CRÓNICA PERSONAL

Pilar Cernuda

Periodista y escritora. Analista política


El líder de la oposición

Pablo Casado quiere ser líder de la oposición. Albert Rivera también. Pablo Casado se siente avalado por las urnas, es el presidente del partido que, después del PSOE, ha conseguido el mayor número de escaños. Albert Rivera se cree avalado para el liderazgo porque es el partido de la oposición que más ha crecido, mientras que el PP se ha dejado la mitad de votos en el camino.

Los dos argumentos son válidos, y tanto en un caso como en otro, el liderazgo se conseguirá en función de cómo ejerzan sus funciones ambos a lo largo de la legislatura … y cómo les afectarán los resultados de las elecciones del 26 de mayo.

En el PP han asumido que la marca está muy deteriorada después de no haber llegado ni de lejos a las expectativas puestas en las generales, y están ahora tan pendientes de las municipales y autonómicas que confiesan abiertamente que ni siquiera les parece mal que candidatos con gran predicamento en su municipio o en su comunidad hayan dejado de lado el logo del PP. Ocurre con Borja Sémper que aspira a la alcaldía de San Sebastián y con Xavier Albiol en la de Hospitalet. Lo que sea necesario con tal de conseguir superar lo ocurrido el día 28.

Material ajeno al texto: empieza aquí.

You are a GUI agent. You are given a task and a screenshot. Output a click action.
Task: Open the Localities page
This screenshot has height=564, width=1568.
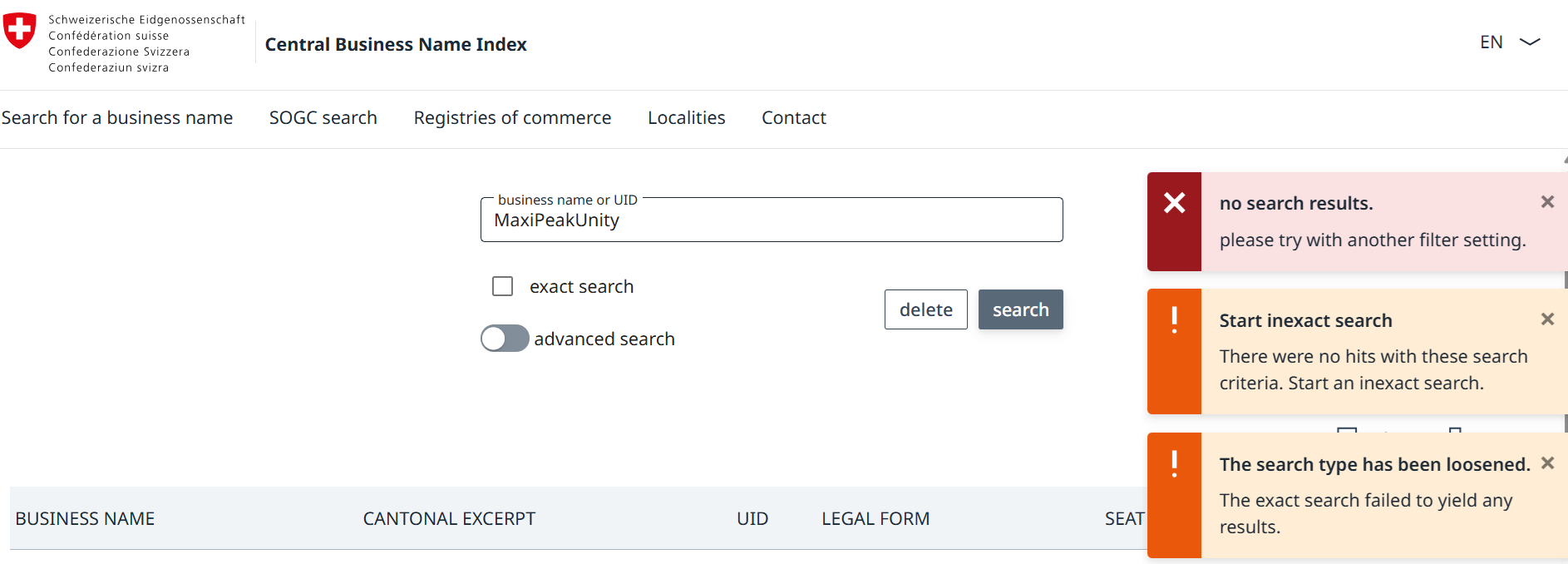686,118
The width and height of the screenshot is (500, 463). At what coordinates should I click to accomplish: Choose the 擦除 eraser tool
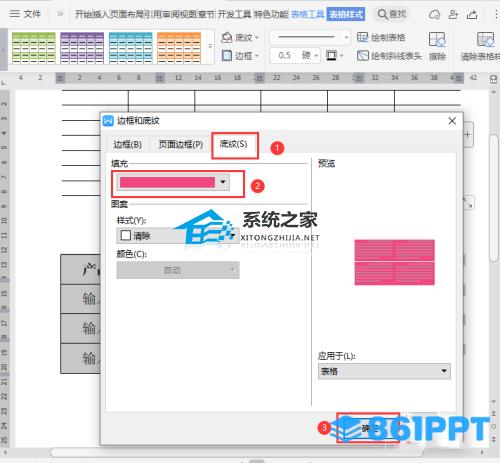point(437,47)
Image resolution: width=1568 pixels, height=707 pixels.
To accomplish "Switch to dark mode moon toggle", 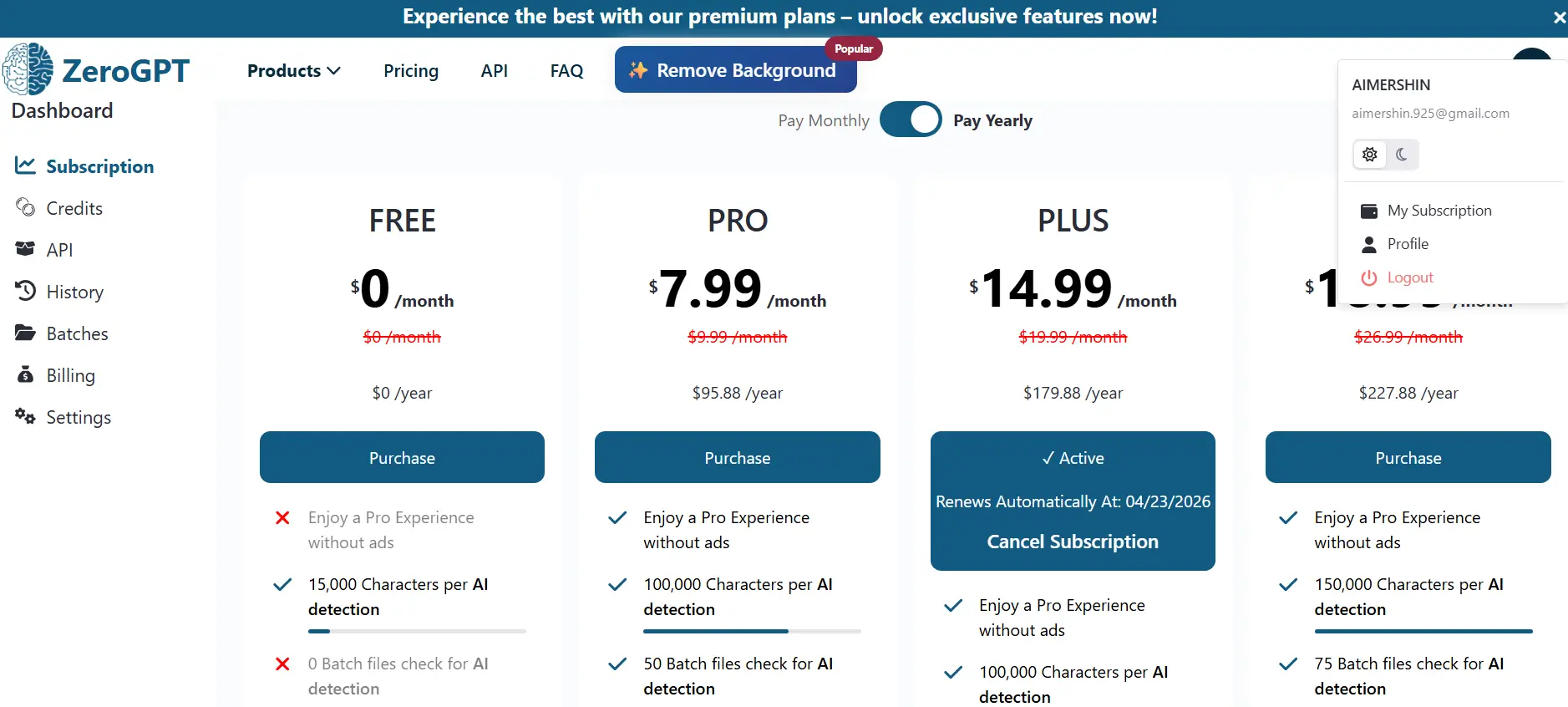I will coord(1402,155).
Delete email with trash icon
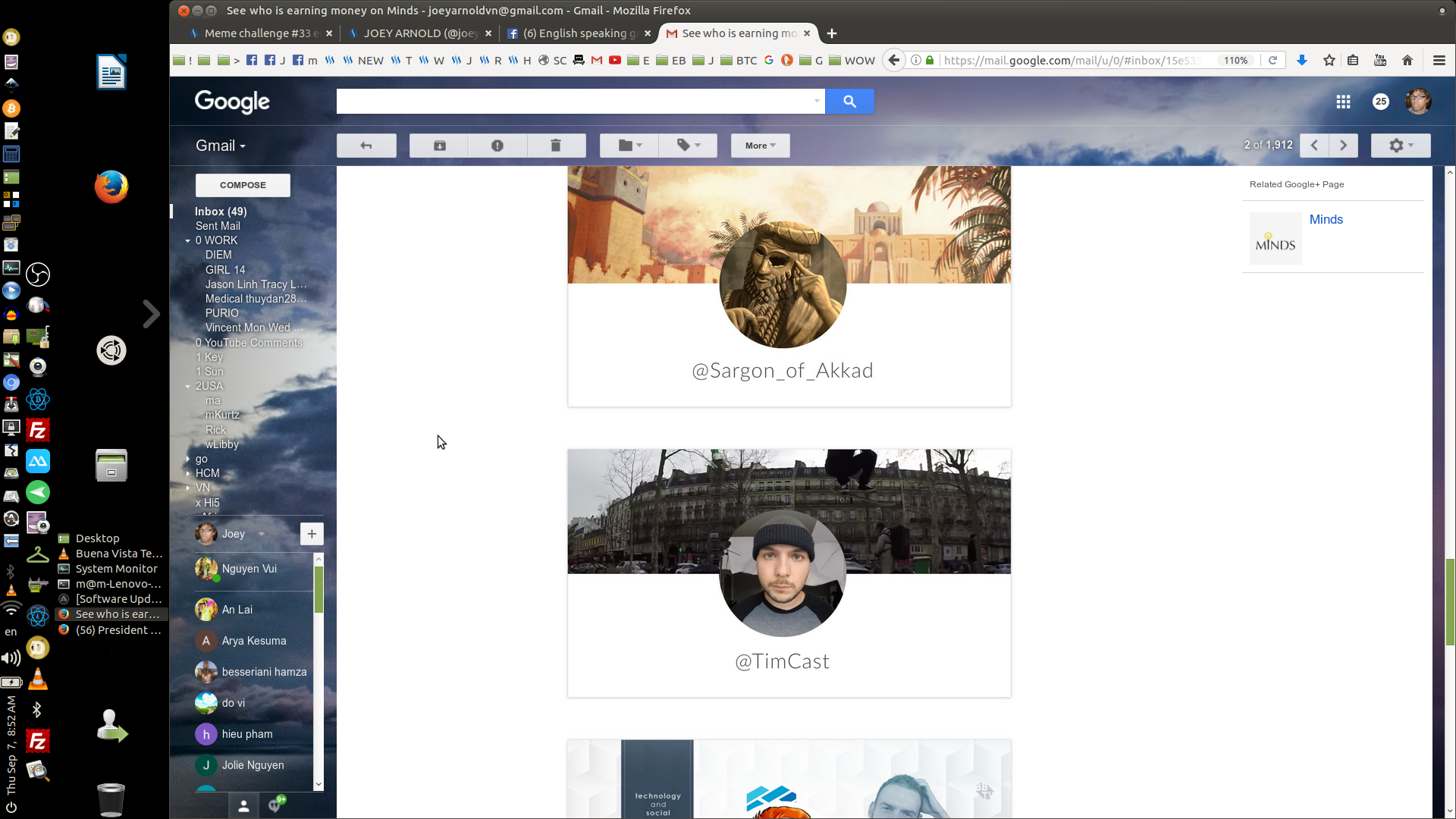Image resolution: width=1456 pixels, height=819 pixels. pos(556,146)
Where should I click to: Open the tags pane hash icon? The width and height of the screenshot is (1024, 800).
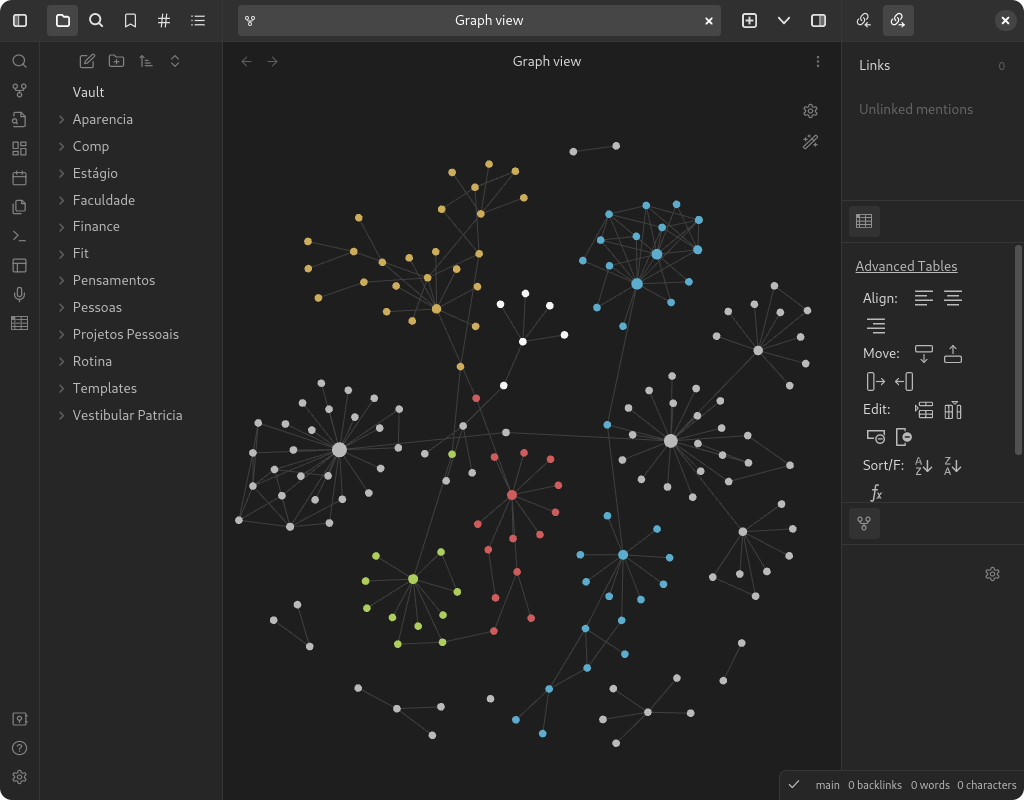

Tienen la esperanza en el PP de recuperar gran parte del voto perdido, entre otras razones porque creen que los votantes de centro derecha han tenido la oportunidad de comprobar que, como decían en campaña, el PP era el único partido que podía impedir que Pedro Sánchez se mantuviera en Moncloa. Ciudadanos ha doblado su voto, pero creen en Génova que no alcanzará nunca la potencia de un partido con fuerte implantación nacional.

Rivera, que rompió con todas las previsiones de los sondeos, incluso las más positivas, está convencido de que el resultado del día 28 no va a ser una excepción en la historia de Ciudadanos, que del 26 de mayo saldrá con importante participación en gobiernos municipales y autonómicos, presidiendo incluso alguno de ellos y que en poco tiempo se convertirá en el referente del centrismo, con votantes y militantes procedentes del PP y también del PSOE.

La situación ante el 26 de mayo es más difícil para Casado y por tanto más ventajosa para Rivera. La marca PP está en baja y el presidente del partido dispone de un tiempo excesivamente corto para remontar antes del día 26. Rivera en cambio siempre tendrá un buen resultado en comparativa con las municipales y autonómicas anteriores.

Los dos políticos se juegan el liderazgo de la oposición… siempre que Sánchez pueda formar gobierno, una posibilidad que no se puede descartar aunque es difícil que Rivera mantenga su noesno: unas nuevas elecciones probablemente supondrían un cierto renacer de PP, ya que se ha visto que Vox no sirve para echar a Sánchez.